1987年に童心社より発行された『みんながおしゃべりはじめるぞ』が、このたび原稿に忠実に、絵本館版として誕生しました。
いとうひろしさんに、この作品について伺いました。
『みんながおしゃべりはじめるぞ』復刊にあたって
『みんながおしゃべりはじめるぞ』は、私のデビュー作です。出版されたのは、今から二十年以上前になります。
その頃の私は、作家としてはもちろん、イラストラーターとしてもほとんど実績がありませんでした。

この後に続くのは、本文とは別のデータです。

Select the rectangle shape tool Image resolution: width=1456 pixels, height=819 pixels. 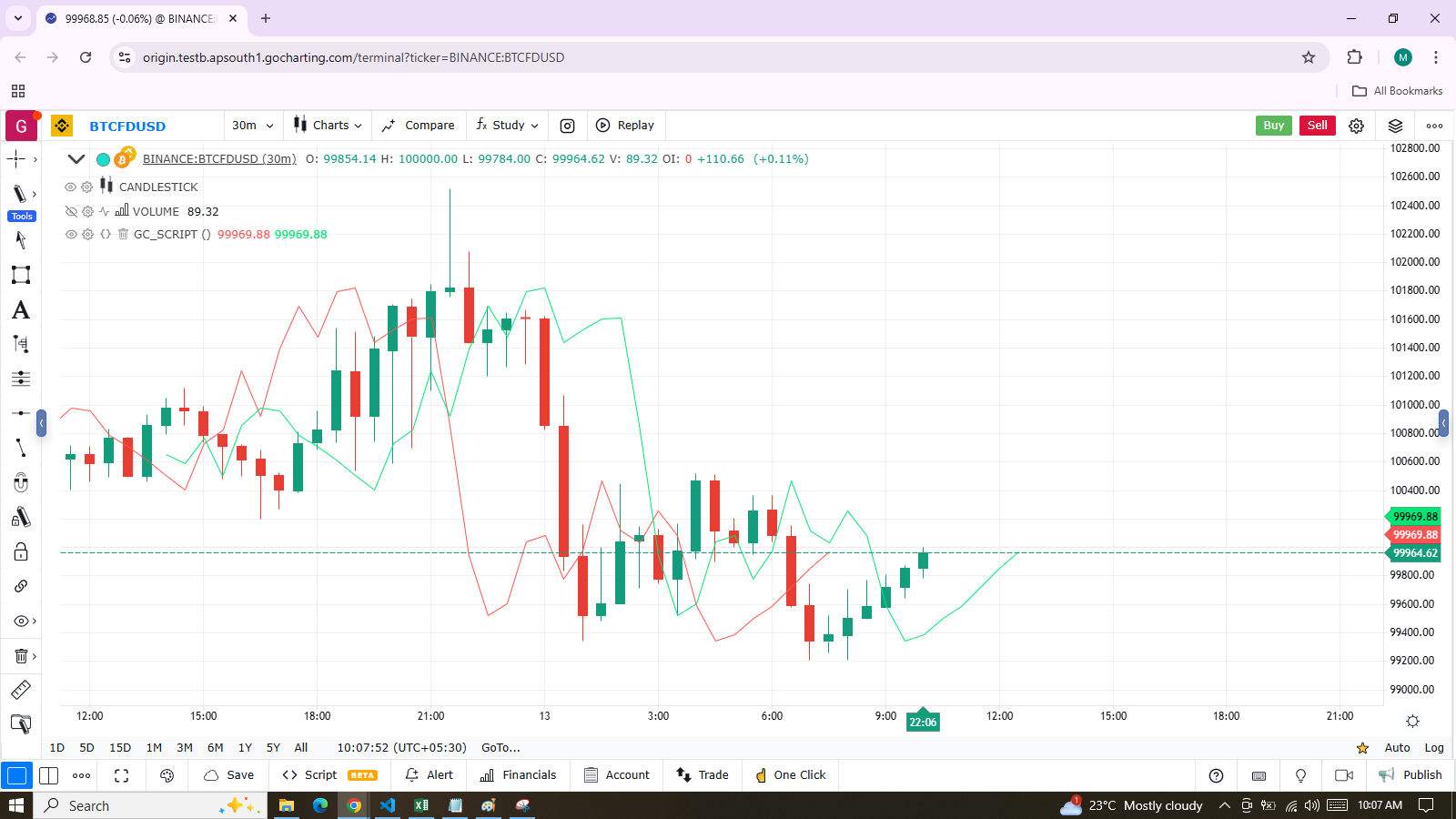(x=20, y=275)
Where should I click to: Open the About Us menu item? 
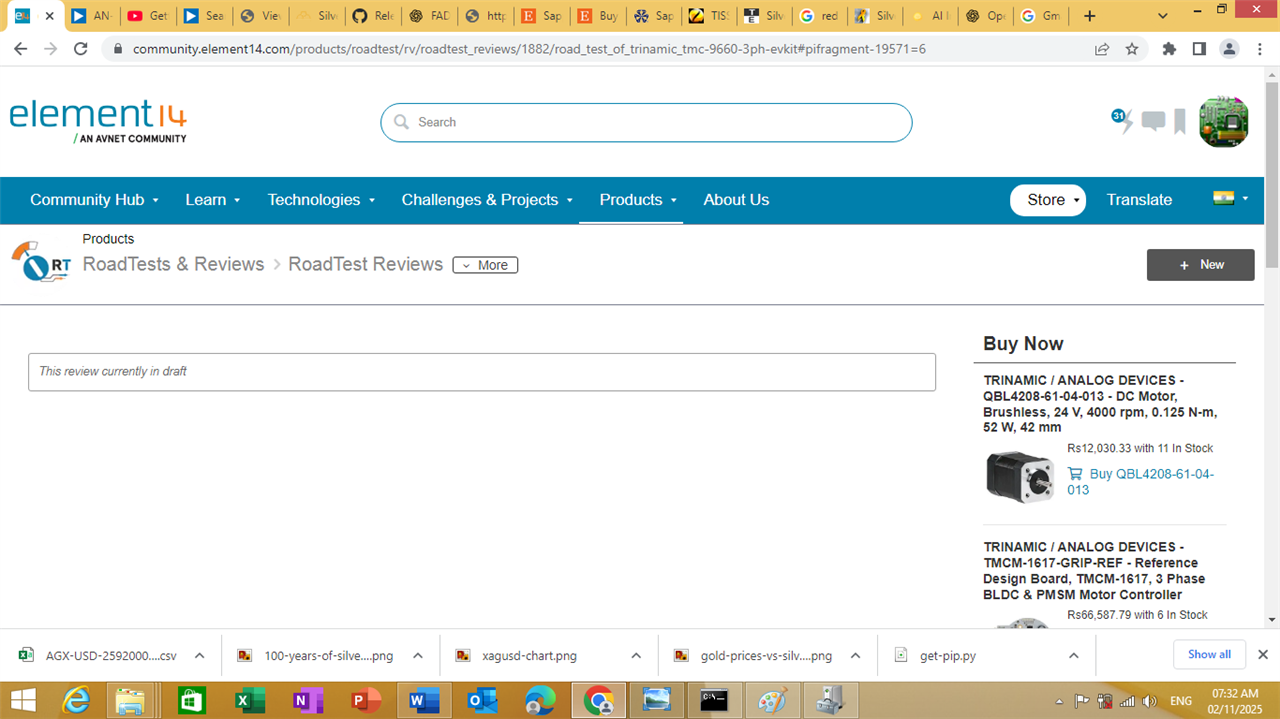point(736,200)
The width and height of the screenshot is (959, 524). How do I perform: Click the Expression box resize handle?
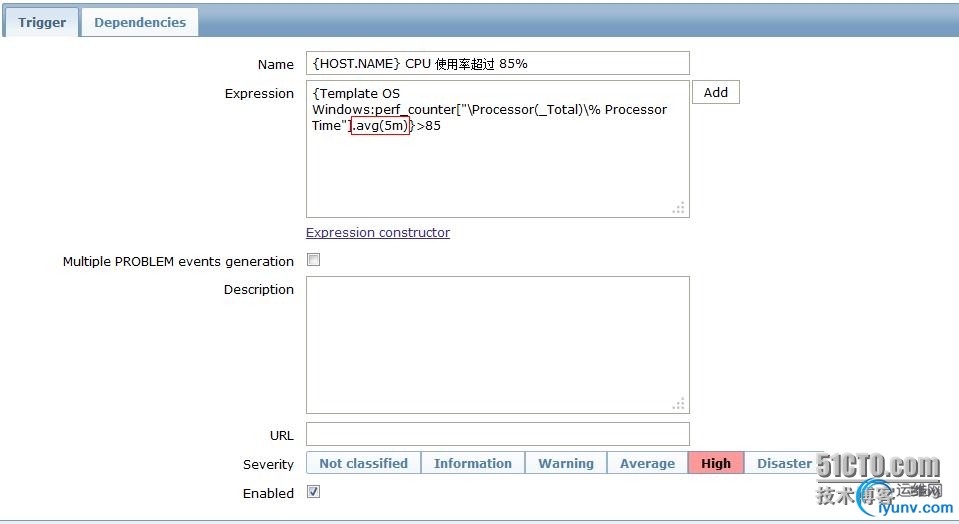click(x=679, y=208)
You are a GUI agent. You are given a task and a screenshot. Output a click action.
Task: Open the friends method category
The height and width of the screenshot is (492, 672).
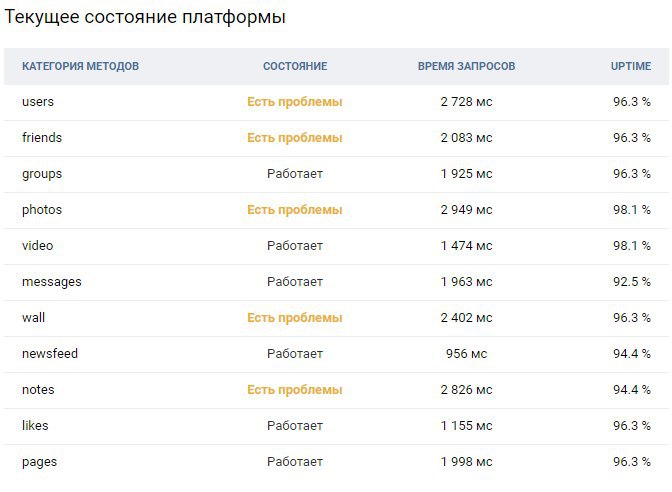pyautogui.click(x=42, y=138)
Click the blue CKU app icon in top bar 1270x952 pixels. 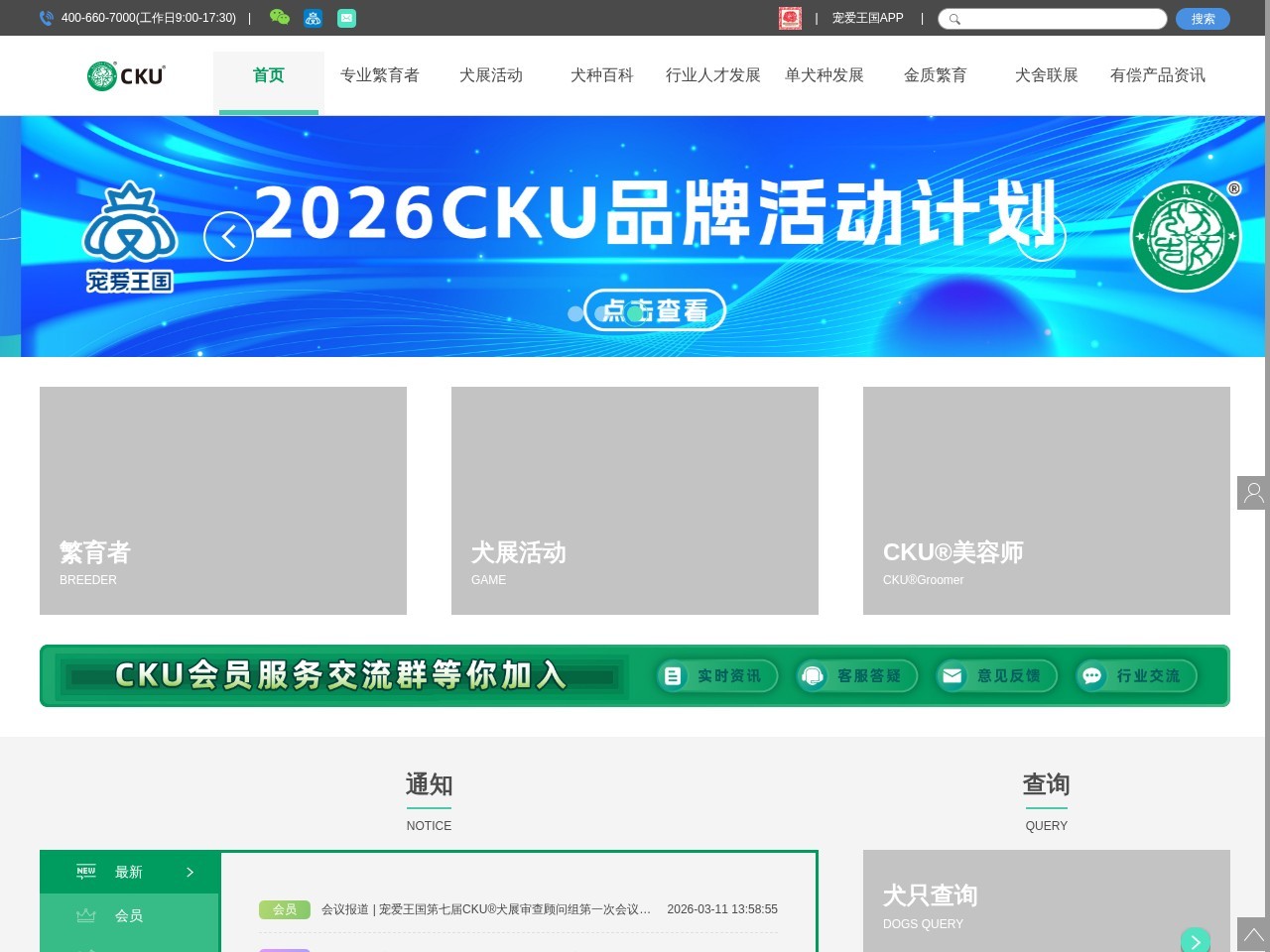click(314, 18)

そのような新人の絵本が、よくまあ単行本として出版されたもんだと、今更ながら驚いてしまいます。
しかしその後はこの絵本について、反響らしきものもほとんどなく、数年後には絶版という悲しい末路をたどることになりました。
その『みんながおしゃべりはじめるぞ』を復刊したいという話を絵本館からいただいたのは、ずい分前のことでした。
とてもうれしいお話でしたが、これは困ったぞとも、ちょっぴり思いました。
というのも、二十年近く絵本作家としての経験をつんできた今の私の目であの絵本を見ると、力み過ぎっていうんでしょうか、ガチガチにがんばって作ったのが見えてしまう本なのです。
まあ、それはそれでほほえましいんだけど、こことここを直せばもう少し読みやすくなるだろうなと思う所がいくつかありました。
だから絵本館の人にも、絵を描き直して全体の構成を少し考え直したいので時間をくださいと伝えました。
そして、何枚か絵を新しく描いたりしたのですが、どうもしっくりいきません。
客観的に見れば、描き直した方が絵本のイラストとして無難にまとまっていると思われます。
でも、そこには大切ななにかが失われている気がするのでした。
そのなにかとは、おそらく、二十年前の自分そのものでしょう。
絵本創りのスキルは何も持っていないのに、しっかりした絵本を創りたいという気持ちだけはあふれるくらいにあった自分の姿です。
今の私にその気持ちがないわけではありません。
でも、あの頃とは違います。どうがんばっても今では、あの絵は描けません。
『みんながおしゃべりはじめるぞ』は、あの時だからこそ作れた本なのです。
作り手の力みが見えかくれしていようがおかまいなしです。
あの絵本はあのままでいいんだという結論にたどりつきました。
それどころか、二十年前の自分をもっとだした方がおもしろいかもしれないと思えてきました。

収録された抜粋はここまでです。